В комнате, выделенной Льефу, было множество тканей. Окна прикрывали тяжёлые занавеси небесно-голубого цвета с красивым шитьём, а стены тут и там украшали гобелены. Мебель покрывала резьба, и помимо кровати и сундуков имелся небольшой стол. А ещё на стене висело бронзовое зеркало, и, потянувшись, Кадан против воли заметил в нём себя.
Он склонил голову набок и подошёл к зеркалу ближе. Кадан давно уже не видел своего лица — разве что в речной воде. Он удивился тому, насколько хрупким стало его тело, и тому, как топорщатся волосы, разметавшиеся по предплечьям.
Кадан нашарил на полу рубашку, натянул её через голову, но всё равно остался недоволен собой.

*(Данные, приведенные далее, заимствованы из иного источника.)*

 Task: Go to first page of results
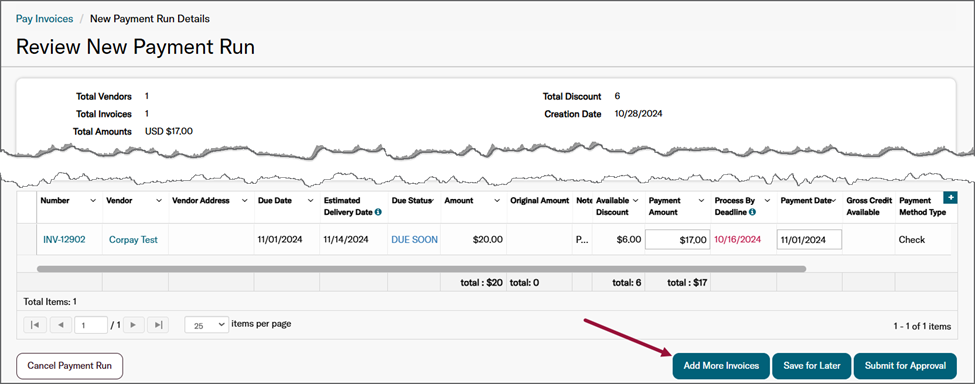pos(35,324)
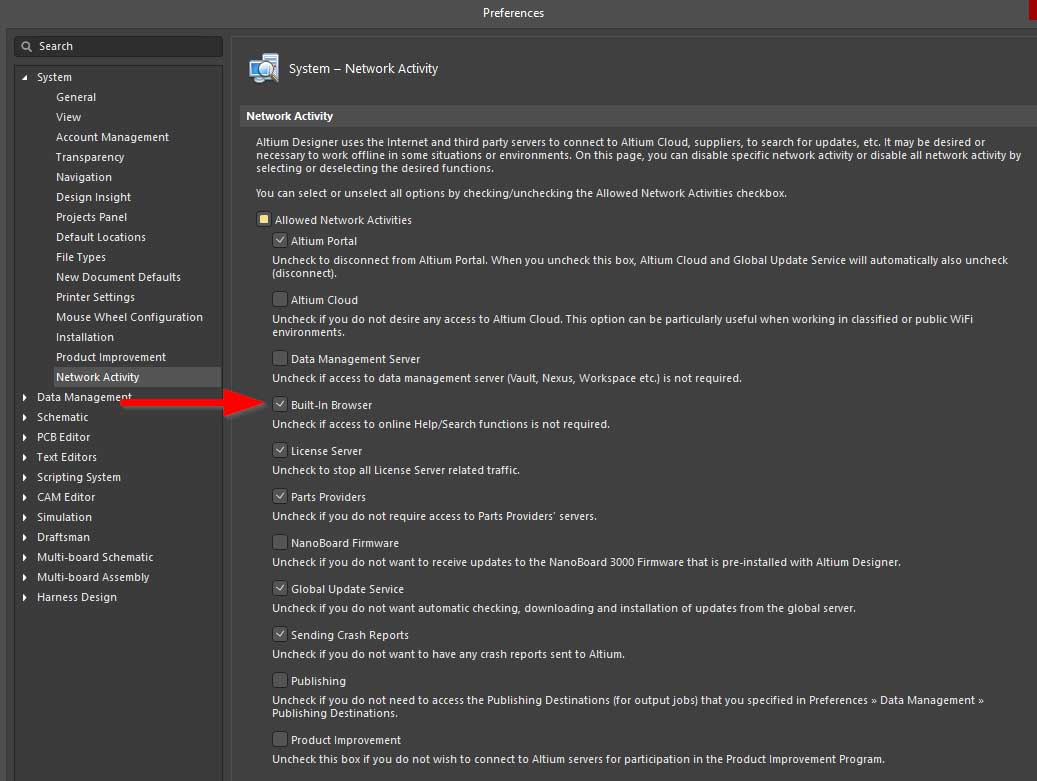Toggle the Allowed Network Activities checkbox
Screen dimensions: 1037x781
264,220
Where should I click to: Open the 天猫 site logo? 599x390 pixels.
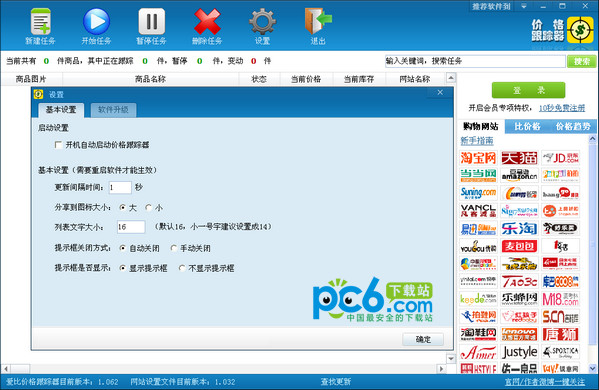pos(520,158)
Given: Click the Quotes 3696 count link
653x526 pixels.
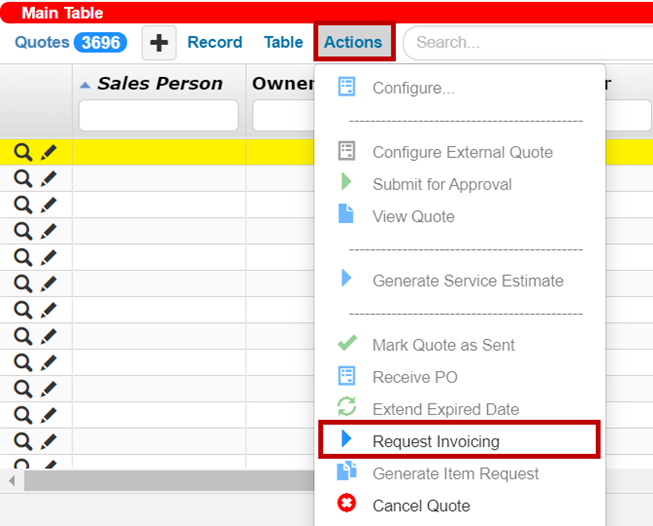Looking at the screenshot, I should [70, 42].
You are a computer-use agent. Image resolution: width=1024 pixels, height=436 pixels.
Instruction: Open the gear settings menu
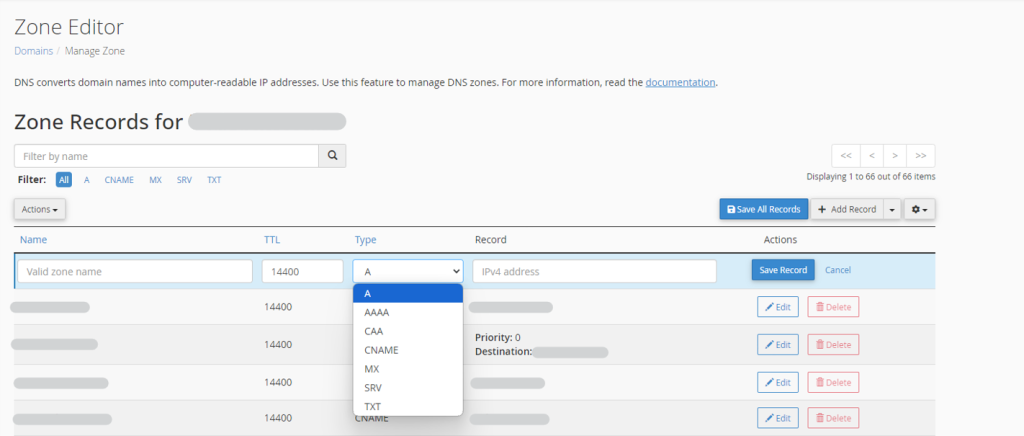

Ему хотелось порадовать Льефа хотя бы чем-то, хотя бы тем, что он хорошо выглядит для него. И потому, подобрав остатки одежды, он надел их и выбрался в коридор.
Зевая, Кадан пробирался к выходу из главного дома и раздумывал о том, где здесь река — во время прошлого своего визита ко двору конунга ему было не до того.
Цель его, впрочем, отыскалась довольно легко: серебристая полоса сверкала у самого края усадьбы, и к бревенчатой кухне оттуда брели несколько девушек с коромыслами.
Кадан решительно направился к реке и, выбрав местечко потише, — такое, где его за кустами было не разглядеть, сбросил одежду на сухой участок земли и стремительно нырнул.
Вода была ледяной, так что Кадану тут же захотелось выскочить назад, но нужно было хоть немного отмыть волосы, чем он и занялся. Фыркая и оттирая длинные пряди, на которых за время поездки собралось немало грязи, он так увлёкся, что не заметил момент, когда на берегу показался ещё один человек.